◆ **Recorded information**
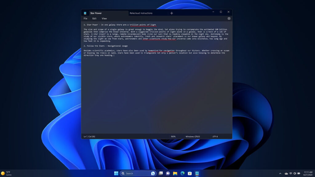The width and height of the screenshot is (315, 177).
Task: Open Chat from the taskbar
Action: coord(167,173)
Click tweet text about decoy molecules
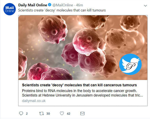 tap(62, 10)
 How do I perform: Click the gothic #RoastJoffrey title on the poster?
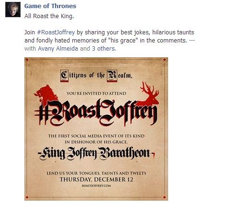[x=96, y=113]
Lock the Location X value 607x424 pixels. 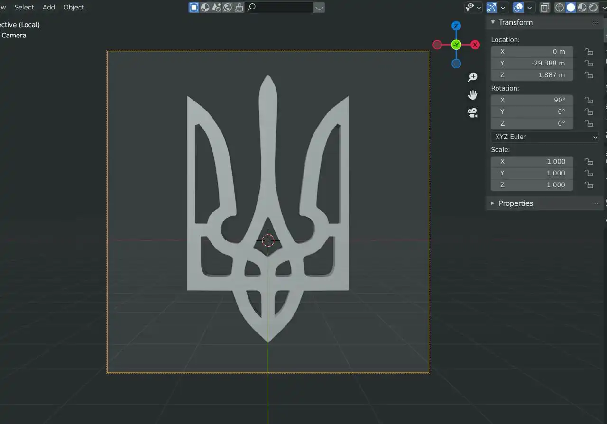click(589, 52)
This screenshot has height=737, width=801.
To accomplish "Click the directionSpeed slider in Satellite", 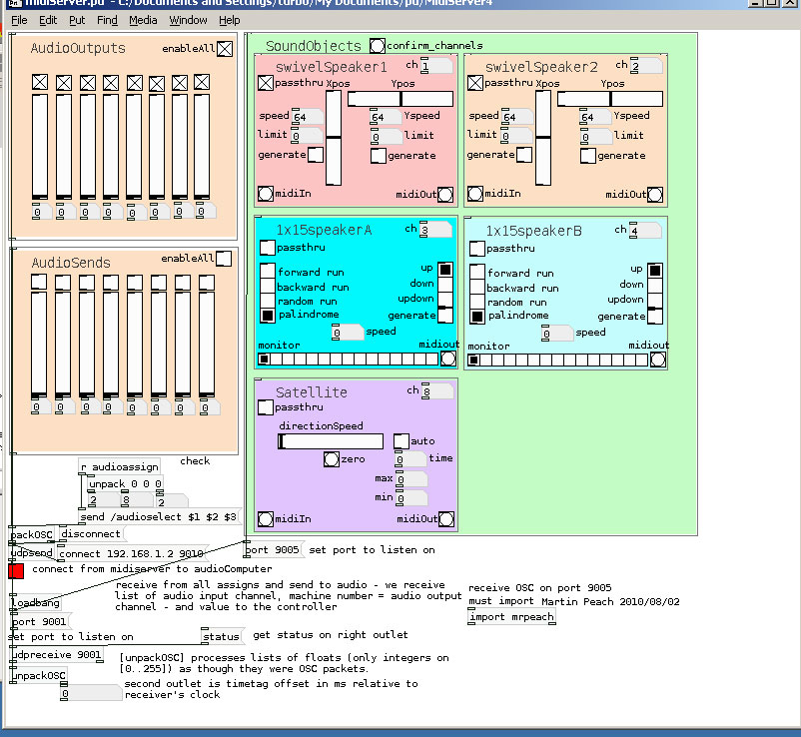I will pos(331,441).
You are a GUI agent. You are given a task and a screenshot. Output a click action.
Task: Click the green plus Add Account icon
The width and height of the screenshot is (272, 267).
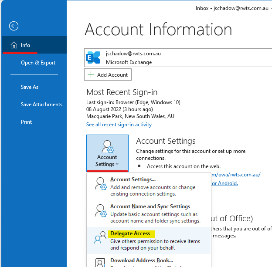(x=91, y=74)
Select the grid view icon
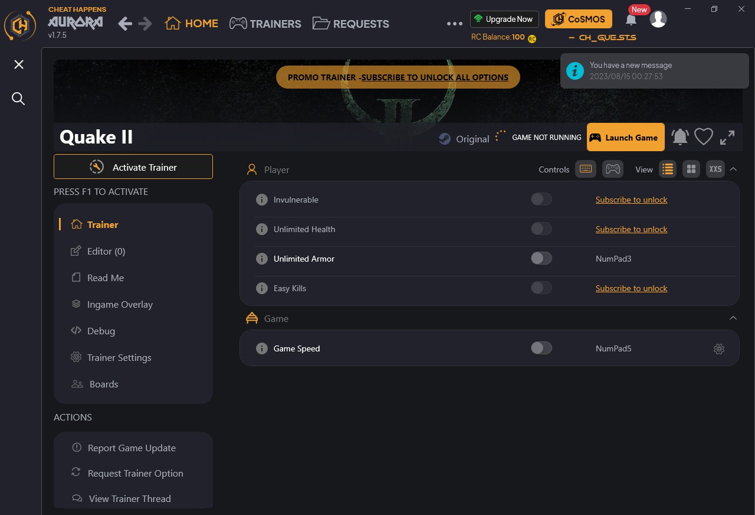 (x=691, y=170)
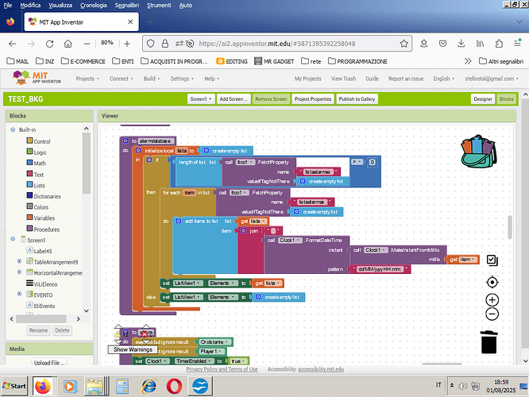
---
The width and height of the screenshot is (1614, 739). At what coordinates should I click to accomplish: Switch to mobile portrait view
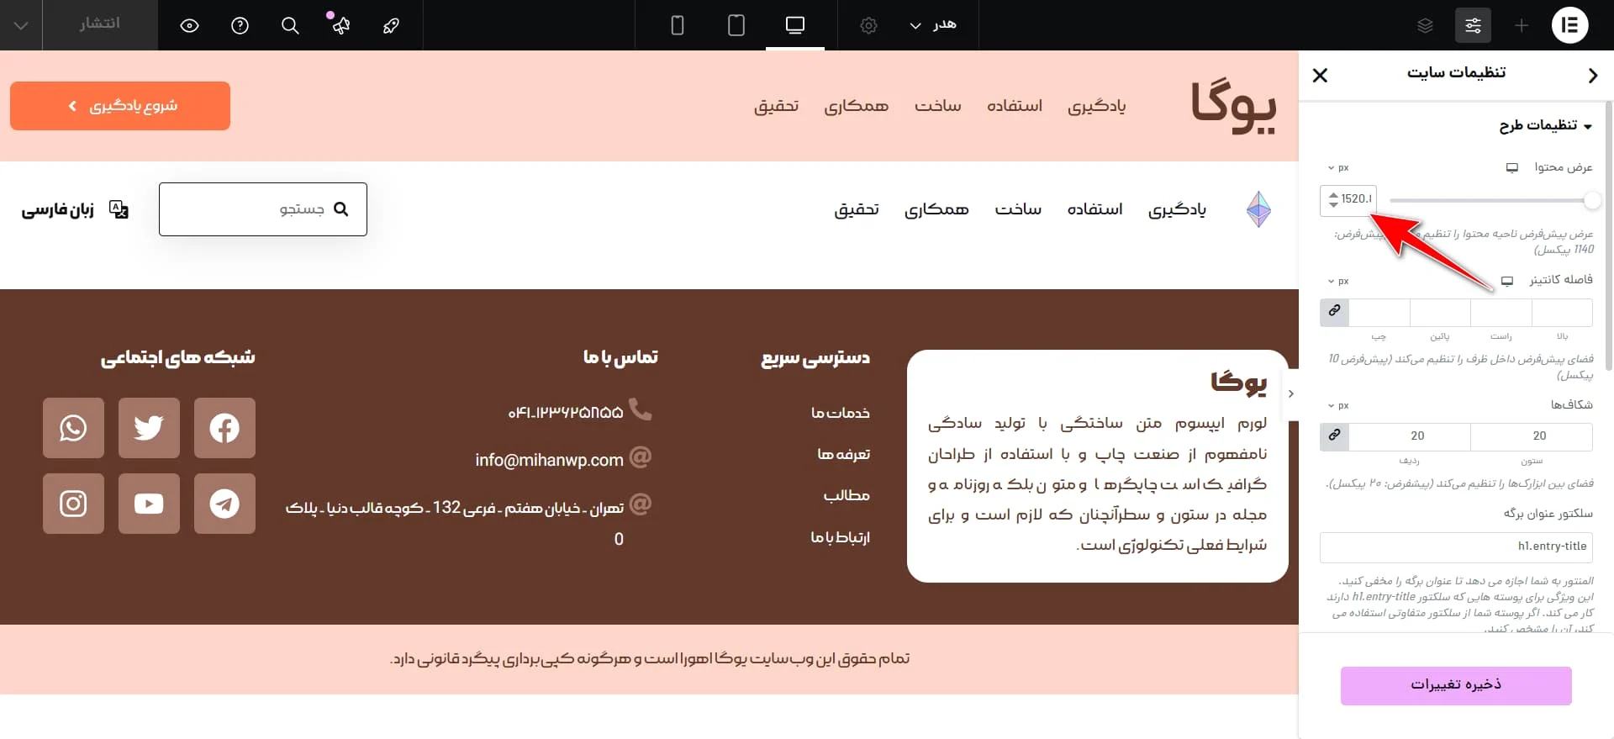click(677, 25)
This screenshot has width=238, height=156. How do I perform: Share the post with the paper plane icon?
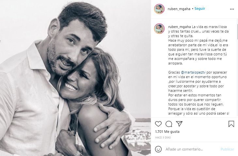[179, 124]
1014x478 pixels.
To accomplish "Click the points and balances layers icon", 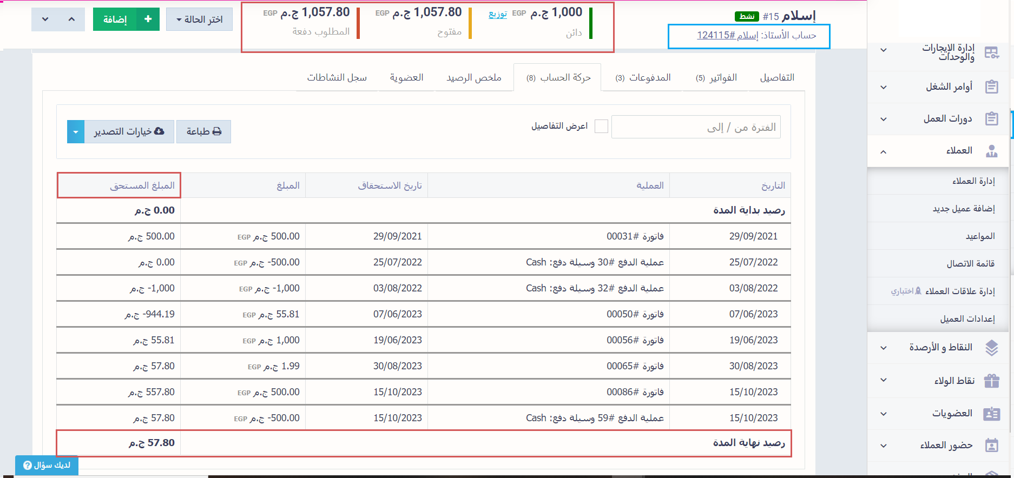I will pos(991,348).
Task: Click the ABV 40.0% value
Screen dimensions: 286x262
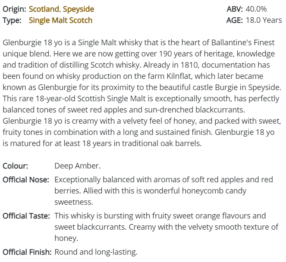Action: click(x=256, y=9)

◆ **Action item**
Your task is to copy only the lines above starting at the one containing "The width and height of the screenshot is (1614, 739)." and ending at the one containing "1014x478 pixels.". Copy them exactly, both ends included, and omit the pictures.

◆ **Problem solution**
The width and height of the screenshot is (1614, 739). At what coordinates should I click to accomplish: Switch to mobile portrait view
click(677, 25)
This screenshot has width=238, height=156. How do I perform: Share the post with the paper plane icon?
[179, 124]
1014x478 pixels.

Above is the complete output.